Hierzu ein Beispiel: Die auf das Jahr 2023 hochgerechnete Lohnsteuer des Ehegatten A beträgt 4.137 Euro, die des Ehegatten B 818 Euro, zusammen 4.955 Euro. Die voraussichtlich tatsächlich zu entrichtende Steuer beträgt bei Erstellung der Einkommensteuererklärung 4.796 Euro, der Faktor somit 0,967. Unter Anwendung der „Steuerklasse IV mit Faktor 0,967“ beträgt die Jahreslohnsteuer für den Ehegatten A somit (4.137 x 0,967 =) 4.000 Euro und für den Ehegatten B entsprechend 791 Euro. Die Abgabe einer Einkommensteuererklärung ist im Übrigen auch bei Wahl des Faktorverfahrens vorgeschrieben.

 

Das Bundesministeriums der Finanzen stellt auf www.bmf-steuerrechner.de ein Berechnungstool zur Ermittlung der Auswirkungen der Steuerklassenwahl und des Faktors zur Verfügung. Die Wahl der Steuerklasse kann mit dem Vordruck „Antrag auf Steuerklassenwechsel bei Ehegatten/Lebenspartnern“ entweder elektronisch auf www.elster.de oder beim Wohnsitzfinanzamt beantragt werden. Wechsel zwischen den Steuerklassenkombinationen, auch mehrere innerhalb eines Jahres sind möglich.

 

Die steuerlichen Merkmale müssen monatlich vom Arbeitgeber abgerufen (ELStAM) und grundsätzlich der Lohn-, Gehalts- bzw. Bezüge-Berechnung zugrunde gelegt werden. Eine Berichtigung solch fehlerhafter Daten muss der Arbeitnehmer selbst beim zuständigen Finanzamt beantragen.
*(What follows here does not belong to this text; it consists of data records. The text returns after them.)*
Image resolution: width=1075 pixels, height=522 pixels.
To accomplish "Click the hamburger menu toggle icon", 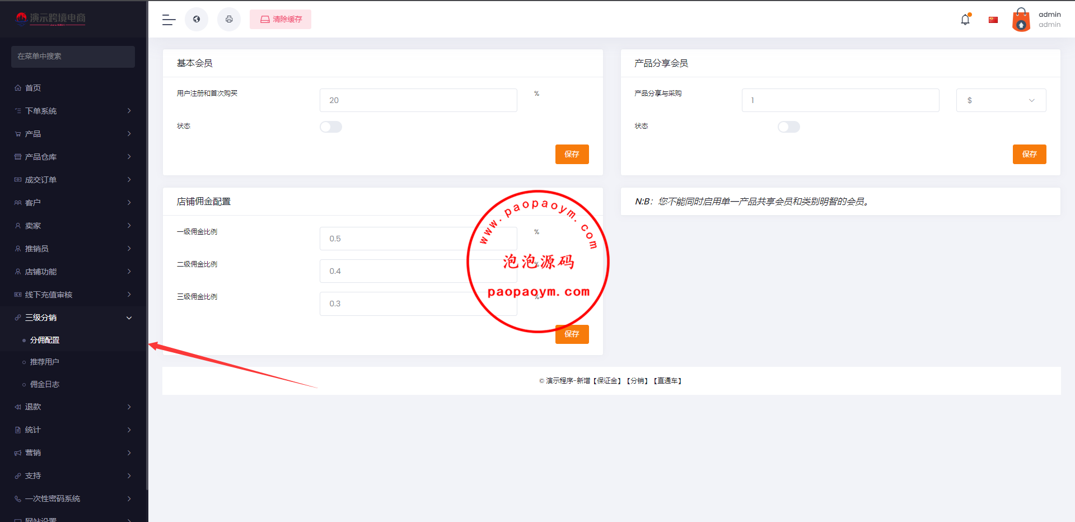I will click(x=169, y=20).
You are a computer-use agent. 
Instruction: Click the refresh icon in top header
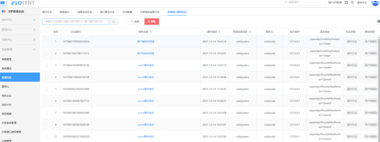[352, 2]
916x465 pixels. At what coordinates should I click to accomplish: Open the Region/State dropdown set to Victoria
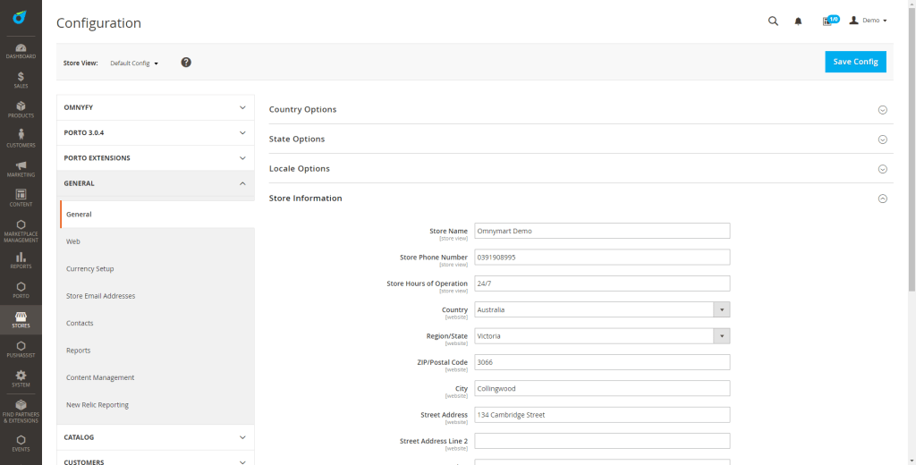[602, 336]
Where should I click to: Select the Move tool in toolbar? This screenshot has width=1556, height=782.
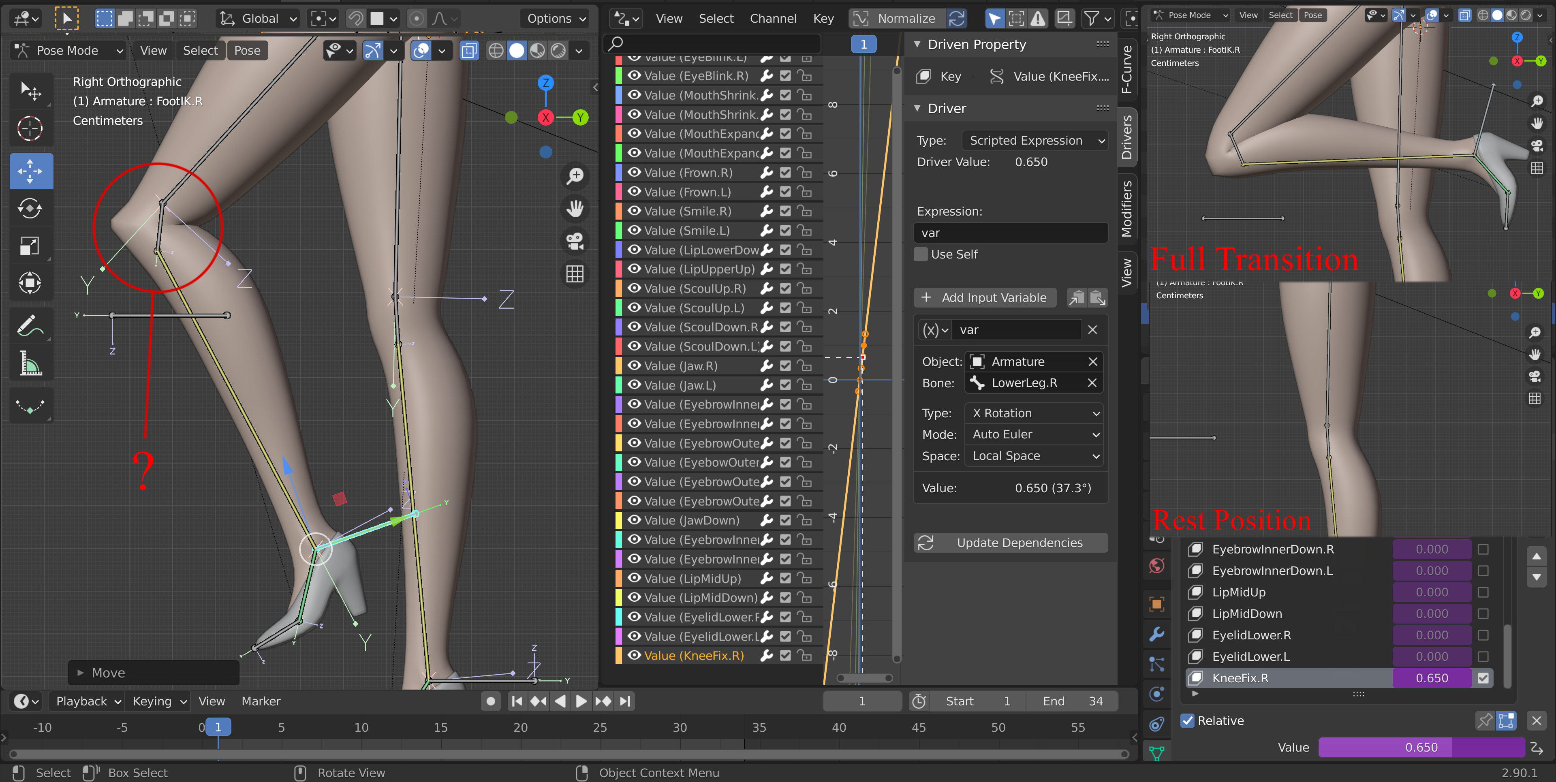30,171
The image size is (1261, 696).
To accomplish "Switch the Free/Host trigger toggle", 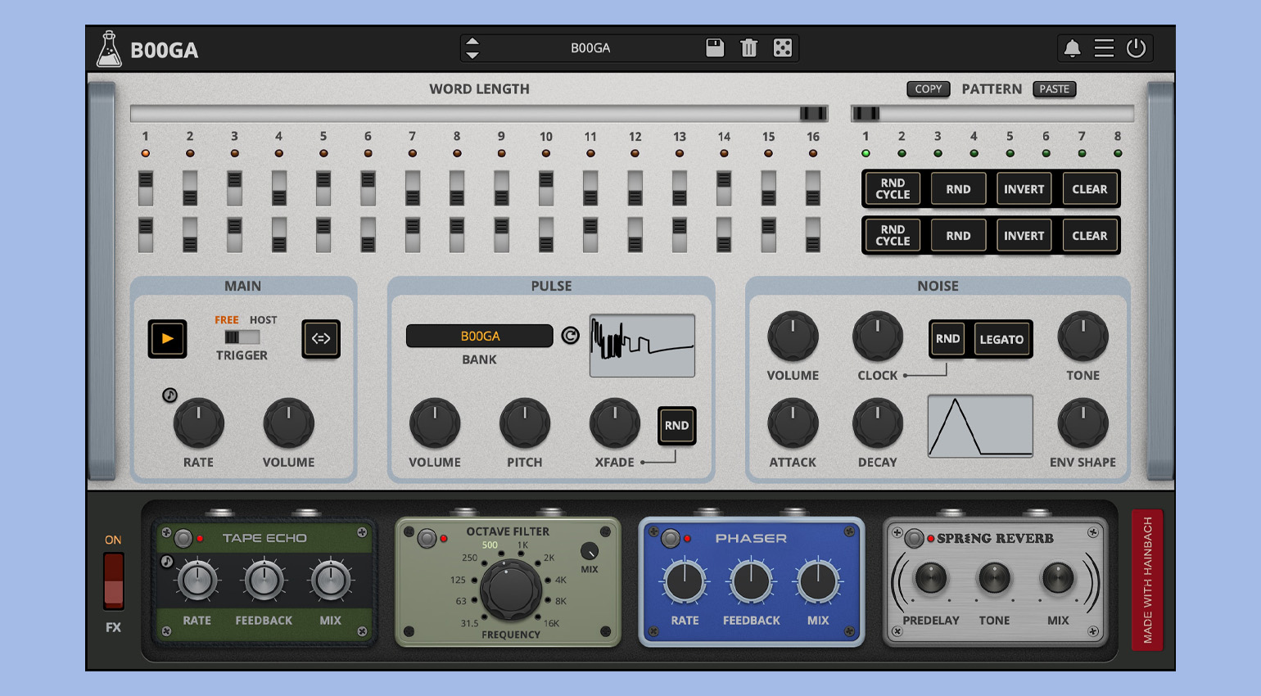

Die Meldebehörden der Gemeinden unterrichten zwar das Finanzamt regelmäßig über Änderungen; bestimmte Tatbestände, wie zum Beispiel die Trennung vom Ehegatten müssen dem Finanzamt jedoch eigenständig auf besonderem Vordruck angezeigt werden.

 

Bei allen diesen steuerlichen Überlegungen darf nicht verkannt werden, dass die Lohnsteuer nur eine Vorauszahlung auf die letztendlich zu zahlende Einkommensteuer ist. Auch die Wechselwirkung bei der Berechnung von Arbeitslosengeld I, Kurzarbeitergeld, Unterhaltsgeld, Krankengeld, Versorgungskrankengeld, Verletztengeld, Übergangsgeld, Elterngeld und Mutterschaftsgeld oder der Höhe des Lohnanspruchs bei der Altersteilzeit darf nie außer Acht gelassen werden.